**Source records:**
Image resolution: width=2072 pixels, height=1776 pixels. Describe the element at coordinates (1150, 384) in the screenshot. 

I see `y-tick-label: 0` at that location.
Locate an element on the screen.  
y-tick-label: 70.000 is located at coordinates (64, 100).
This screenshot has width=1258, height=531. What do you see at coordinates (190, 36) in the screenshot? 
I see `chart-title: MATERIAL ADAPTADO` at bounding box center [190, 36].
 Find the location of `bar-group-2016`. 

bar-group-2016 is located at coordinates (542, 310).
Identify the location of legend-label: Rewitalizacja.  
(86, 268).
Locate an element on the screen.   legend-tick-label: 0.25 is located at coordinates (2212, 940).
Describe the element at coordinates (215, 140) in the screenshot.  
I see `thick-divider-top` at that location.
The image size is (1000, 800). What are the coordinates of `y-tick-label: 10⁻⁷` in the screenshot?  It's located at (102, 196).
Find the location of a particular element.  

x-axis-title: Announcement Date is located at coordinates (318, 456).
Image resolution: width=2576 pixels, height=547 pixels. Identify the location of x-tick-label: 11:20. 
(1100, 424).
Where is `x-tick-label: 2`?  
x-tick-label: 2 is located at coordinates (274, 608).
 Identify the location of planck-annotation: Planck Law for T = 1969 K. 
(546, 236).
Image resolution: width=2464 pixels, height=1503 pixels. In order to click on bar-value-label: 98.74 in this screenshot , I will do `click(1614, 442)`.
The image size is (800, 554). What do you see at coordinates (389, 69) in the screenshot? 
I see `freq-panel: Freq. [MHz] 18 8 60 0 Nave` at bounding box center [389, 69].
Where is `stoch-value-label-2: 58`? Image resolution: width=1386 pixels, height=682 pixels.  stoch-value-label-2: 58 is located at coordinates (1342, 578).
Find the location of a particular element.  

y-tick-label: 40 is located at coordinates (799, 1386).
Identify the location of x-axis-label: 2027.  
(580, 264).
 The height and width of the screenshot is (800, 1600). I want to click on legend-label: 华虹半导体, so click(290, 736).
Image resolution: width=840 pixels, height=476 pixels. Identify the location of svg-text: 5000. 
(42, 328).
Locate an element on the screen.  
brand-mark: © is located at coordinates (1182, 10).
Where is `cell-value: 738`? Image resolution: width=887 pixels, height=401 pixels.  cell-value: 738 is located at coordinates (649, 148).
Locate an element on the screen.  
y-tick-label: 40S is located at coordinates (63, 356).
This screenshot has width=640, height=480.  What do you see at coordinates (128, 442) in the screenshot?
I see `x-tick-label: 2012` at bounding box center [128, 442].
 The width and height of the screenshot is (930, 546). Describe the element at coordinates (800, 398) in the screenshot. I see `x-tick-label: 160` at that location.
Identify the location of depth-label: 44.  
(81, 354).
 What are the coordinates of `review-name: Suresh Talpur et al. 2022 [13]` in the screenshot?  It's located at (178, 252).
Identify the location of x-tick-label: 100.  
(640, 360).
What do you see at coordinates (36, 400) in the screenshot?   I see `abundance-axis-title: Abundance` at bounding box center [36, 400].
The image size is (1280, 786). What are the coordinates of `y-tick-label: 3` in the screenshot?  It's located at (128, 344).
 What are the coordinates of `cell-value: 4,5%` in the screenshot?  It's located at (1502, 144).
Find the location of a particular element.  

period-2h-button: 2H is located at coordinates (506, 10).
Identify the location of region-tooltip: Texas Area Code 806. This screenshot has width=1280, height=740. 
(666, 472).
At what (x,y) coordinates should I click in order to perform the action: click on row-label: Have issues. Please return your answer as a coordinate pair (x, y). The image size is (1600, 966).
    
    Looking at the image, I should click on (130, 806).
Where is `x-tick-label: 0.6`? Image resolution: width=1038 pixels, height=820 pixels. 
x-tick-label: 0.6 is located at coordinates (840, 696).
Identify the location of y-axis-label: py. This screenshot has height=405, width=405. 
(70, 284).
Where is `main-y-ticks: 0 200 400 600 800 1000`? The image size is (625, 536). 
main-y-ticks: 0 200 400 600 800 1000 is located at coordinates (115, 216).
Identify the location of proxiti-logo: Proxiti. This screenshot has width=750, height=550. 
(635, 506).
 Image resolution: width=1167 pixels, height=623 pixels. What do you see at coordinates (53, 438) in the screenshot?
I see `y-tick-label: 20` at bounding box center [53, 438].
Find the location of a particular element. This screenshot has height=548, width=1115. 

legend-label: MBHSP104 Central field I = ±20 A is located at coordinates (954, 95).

**WORK TASK:**
Reproduce all of the rows above, substituting "Determine the position of" for every occurrence of "Find the location of" and leaving everything else unchanged.

**RESULT:**
Image resolution: width=2072 pixels, height=1776 pixels. Describe the element at coordinates (1150, 384) in the screenshot. 

I see `y-tick-label: 0` at that location.
Locate an element on the screen.  
y-tick-label: 70.000 is located at coordinates (64, 100).
This screenshot has width=1258, height=531. What do you see at coordinates (190, 36) in the screenshot? 
I see `chart-title: MATERIAL ADAPTADO` at bounding box center [190, 36].
 Determine the position of `bar-group-2016`. 

bar-group-2016 is located at coordinates (542, 310).
Identify the location of legend-label: Rewitalizacja.  
(86, 268).
Locate an element on the screen.   legend-tick-label: 0.25 is located at coordinates (2212, 940).
Describe the element at coordinates (215, 140) in the screenshot.  
I see `thick-divider-top` at that location.
The image size is (1000, 800). What are the coordinates of `y-tick-label: 10⁻⁷` in the screenshot?  It's located at (102, 196).
Determine the position of a particular element.  

x-axis-title: Announcement Date is located at coordinates (318, 456).
Image resolution: width=2576 pixels, height=547 pixels. Identify the location of x-tick-label: 11:20. 
(1100, 424).
Where is `x-tick-label: 2`?  
x-tick-label: 2 is located at coordinates (274, 608).
 Identify the location of planck-annotation: Planck Law for T = 1969 K. 
(546, 236).
Image resolution: width=2464 pixels, height=1503 pixels. In order to click on bar-value-label: 98.74 in this screenshot , I will do `click(1614, 442)`.
The image size is (800, 554). What do you see at coordinates (389, 69) in the screenshot? 
I see `freq-panel: Freq. [MHz] 18 8 60 0 Nave` at bounding box center [389, 69].
Where is `stoch-value-label-2: 58`? Image resolution: width=1386 pixels, height=682 pixels.  stoch-value-label-2: 58 is located at coordinates (1342, 578).
Determine the position of a particular element.  

y-tick-label: 40 is located at coordinates (799, 1386).
Identify the location of x-axis-label: 2027.  
(580, 264).
 The height and width of the screenshot is (800, 1600). I want to click on legend-label: 华虹半导体, so click(290, 736).
Image resolution: width=840 pixels, height=476 pixels. Identify the location of svg-text: 5000. 
(42, 328).
Locate an element on the screen.  
brand-mark: © is located at coordinates (1182, 10).
Where is `cell-value: 738`? Image resolution: width=887 pixels, height=401 pixels.  cell-value: 738 is located at coordinates (649, 148).
Locate an element on the screen.  
y-tick-label: 40S is located at coordinates (63, 356).
This screenshot has width=640, height=480.  What do you see at coordinates (128, 442) in the screenshot?
I see `x-tick-label: 2012` at bounding box center [128, 442].
 The width and height of the screenshot is (930, 546). Describe the element at coordinates (800, 398) in the screenshot. I see `x-tick-label: 160` at that location.
Identify the location of depth-label: 44.  
(81, 354).
 What are the coordinates of `review-name: Suresh Talpur et al. 2022 [13]` in the screenshot?  It's located at (178, 252).
Identify the location of x-tick-label: 100.  
(640, 360).
What do you see at coordinates (36, 400) in the screenshot?   I see `abundance-axis-title: Abundance` at bounding box center [36, 400].
The image size is (1280, 786). What are the coordinates of `y-tick-label: 3` in the screenshot?  It's located at (128, 344).
 What are the coordinates of `cell-value: 4,5%` in the screenshot?  It's located at (1502, 144).
Determine the position of a particular element.  

period-2h-button: 2H is located at coordinates (506, 10).
Identify the location of region-tooltip: Texas Area Code 806. This screenshot has width=1280, height=740. 
(666, 472).
At what (x,y) coordinates should I click in order to perform the action: click on row-label: Have issues. Please return your answer as a coordinate pair (x, y). The image size is (1600, 966).
    
    Looking at the image, I should click on (130, 806).
Where is `x-tick-label: 0.6`? Image resolution: width=1038 pixels, height=820 pixels. 
x-tick-label: 0.6 is located at coordinates (840, 696).
Identify the location of y-axis-label: py. This screenshot has height=405, width=405. 
(70, 284).
Where is `main-y-ticks: 0 200 400 600 800 1000`? The image size is (625, 536). 
main-y-ticks: 0 200 400 600 800 1000 is located at coordinates (115, 216).
Identify the location of proxiti-logo: Proxiti. This screenshot has width=750, height=550. 
(635, 506).
 Image resolution: width=1167 pixels, height=623 pixels. What do you see at coordinates (53, 438) in the screenshot?
I see `y-tick-label: 20` at bounding box center [53, 438].
Determine the position of a particular element. This screenshot has height=548, width=1115. 

legend-label: MBHSP104 Central field I = ±20 A is located at coordinates (954, 95).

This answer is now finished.